Ragin' Cajuns, aka. people with hyperekplexia

My mother's family is from New Orleans, and having a zillion cuzzins down in da bayou, I've often heard the term "ragin' Cajuns" but I didn't know its origin until now.

According to Bear et al. (2007), hyperekplexia is an inherited disorder also known as startle disease. It has affected several communities around the world, and was first documented in the late 1870's in Canada.
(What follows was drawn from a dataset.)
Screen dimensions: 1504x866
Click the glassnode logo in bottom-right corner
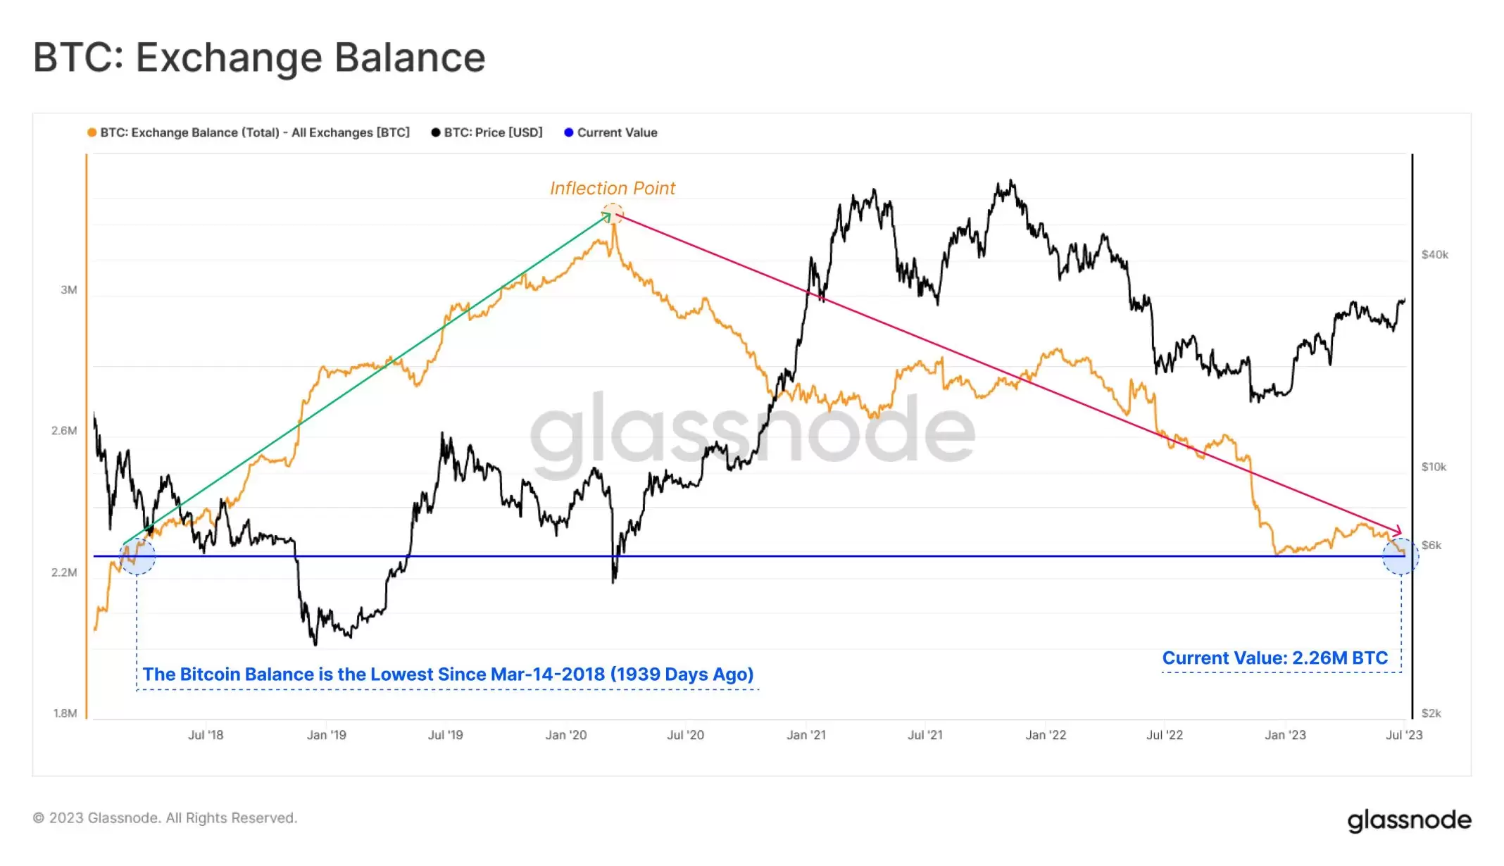(x=1409, y=820)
What is this condition? Everyone jumps sometimes, startled now and then by a loud noise or something we weren't expecting. Apparently, individuals with hyperekplexia disorder, are not only easily startled, but they jump excessively - sometimes even falling to the ground - and cannot help but to jump again (and again!) each time the loud noise or event occurs. In most of us, our nerve cells take steps to help us to deal more evenly with the situation and after a first startle we aren't likely to have another jump (unless you're making your way through a Haunted House!?)

The technical stuff:

Neurotransmitters are chemicals that are passed between some of your nerve cells - both in the brain and the spinal cord - in a way that is kind of like the game of "telephone." In sum, they help determine whether your brain or spinal cord leads another part of your brain or body to take action or not to take action.

Inhibitory neurotransmitters lesson the likelihood of the action because they inhibit or can act upon the excitatory situations. Bear et al. (2007) gives the example that when someone taps on your shoulder and you aren't expecting it, you might jump at first. But if they do it again soon after, you likely won't react with the same jump because you're more "used to it" now. What is really happening is that this reflex is just now being inhibited.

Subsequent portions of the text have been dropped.